Madame Desmoulins entra dans ce moment dans le cabinet de son mari; Prudhomme répéta ce qu'il croyait devoir être compris par elle; mais, bien loin de l'écouter, elle lui imposa silence.

– Si Camille pouvait suivre vos conseils, lui dit-elle, je le désavouerais. C'est une noble mission qu'il a reçue de l'humanité agonisante… il doit parler… dût-il en mourir…

Et s'approchant de son mari, elle l'embrassa avec amour.

– Si tu meurs pour cette cause sainte, mon Camille, lui dit-elle en le regardant avec une ineffable tendresse, je mourrai avec toi…

– Mais en mourant il cesse de remplir cette mission à laquelle il est appelé, lui répondit Prudhomme…

– N'importe quel sera son sort… il doit faire son devoir… Si Camille cessait d'écrire dans le moment où la tyrannie des comités n'a plus de bornes, lorsqu'enfin leur inamovibilité révèle leur ambition, il serait un lâche… et moi-même je le renierais et l'éloignerais de mon cœur.

– Prenez garde à vous-même, malheureuse femme; prenez garde à vos imprudentes paroles… les bourreaux de la France ne reconnaissent aucun pouvoir… celui de la vertu, de la beauté, de l'esprit, demeure sans force devant eux… tremblez de les irriter…

Madame Desmoulins demeura quelques secondes dans le silence… Au bout de ce temps, elle releva fièrement la tête, et regardant Prudhomme avec calme: – Ils ne me feront pas mourir la première, lui dit-elle; et après lui!.. je demanderais la mort…

Et se jetant dans les bras de son mari, elle l'embrassa en pleurant… mais au milieu de ses sanglots, on entendait encore ces mots:

Fais ton devoir!

Désespéré du peu de succès de sa démarche, Prudhomme courut chez madame Duplessis, mère de madame Desmoulins… il lui parla de ses craintes et du sujet fondé qui les lui inspirait. Madame Duplessis lui répondit qu'elle connaissait sa fille, et que son caractère étant beaucoup plus fort que celui de Camille, tout était perdu si elle le portait à résister…

On sait en effet quel fut le résultat de la conduite nouvelle de Camille Desmoulins!.. Le second jour de son arrestation, sa femme, au désespoir de ne pouvoir fléchir aucun des juges-bourreaux qui devaient prononcer sur le sort de son mari, organisa un mouvement avec ses amis pour le délivrer… Elle eut l'imprudence de lui écrire. La lettre fut interceptée, et tout espoir détruit. Madame Camille Desmoulins, arrêtée à l'instant même, périt huit jours après sur le même échafaud, comme ayant voulu renverser le gouvernement de la république.
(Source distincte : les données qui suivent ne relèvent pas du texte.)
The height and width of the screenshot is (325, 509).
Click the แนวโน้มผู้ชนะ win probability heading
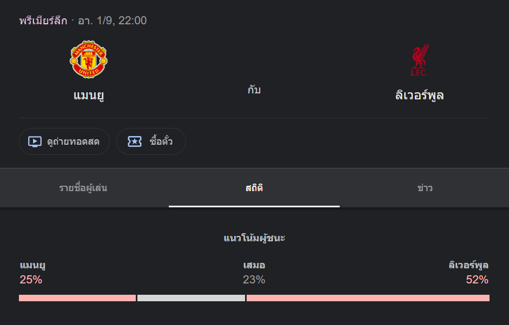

… Et elle était plus républicaine qu'aucun d'eux!..

Une ambition sans mesure, appuyée sur un orgueil sans égal, et pourtant une grande infériorité à côté de ceux qu'il a fait périr, tels sont les principaux traits du caractère de Robespierre; il faut y ajouter le goût du sang par nature et une profonde hypocrisie. Mais ce qui, surtout, était la passion la plus effrayante pour tout ce qui se trouvait sur son chemin, c'était cette jalousie envieuse que lui inspirait toute supériorité. C'est cette appréhension d'être primé en quoi que ce fût, qui lui fit sacrifier Danton et Camille Desmoulins. Voici, à cet égard, une anecdote assez singulière qui m'a été rapportée par un témoin de la chose.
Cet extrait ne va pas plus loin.